(INFORMATION GIVEN Opens)

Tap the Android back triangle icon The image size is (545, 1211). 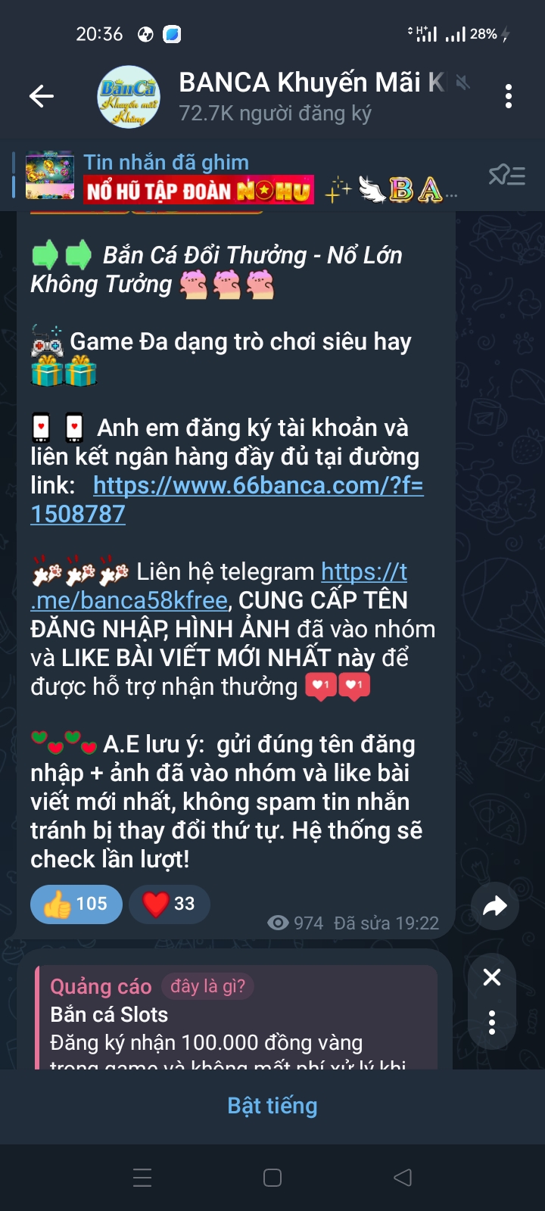point(403,1178)
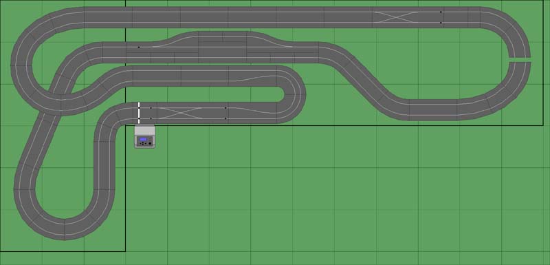
Task: Click the blue display on the powerbase
Action: pyautogui.click(x=143, y=139)
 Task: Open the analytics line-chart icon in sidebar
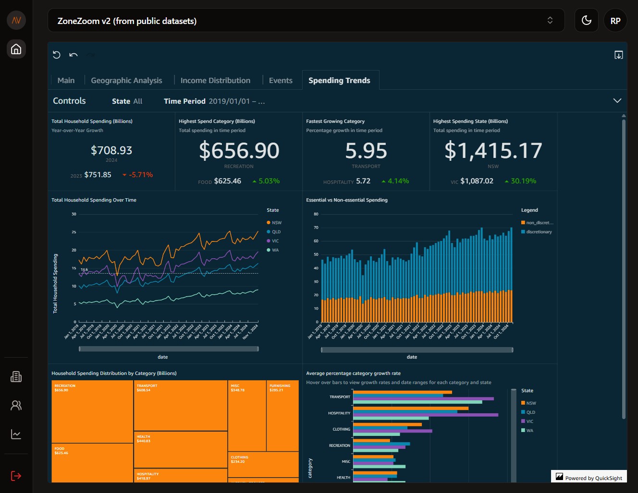coord(16,434)
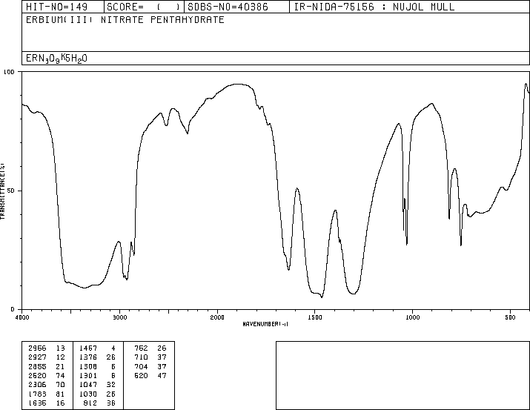
Task: Click the WAVENUMBER x-axis title
Action: point(265,324)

(INFORMATION GIVEN Closes)

**INSTRUCTIONS FOR THE TASK:** Word-for-word restatement: every line from the one with "Task: Open the" through the final line of the data, both ends included, pictures excluded.

**RESPONSE:**
 Task: Open the analytics line-chart icon in sidebar
coord(16,434)
Task: Click the WAVENUMBER x-axis title
Action: point(265,324)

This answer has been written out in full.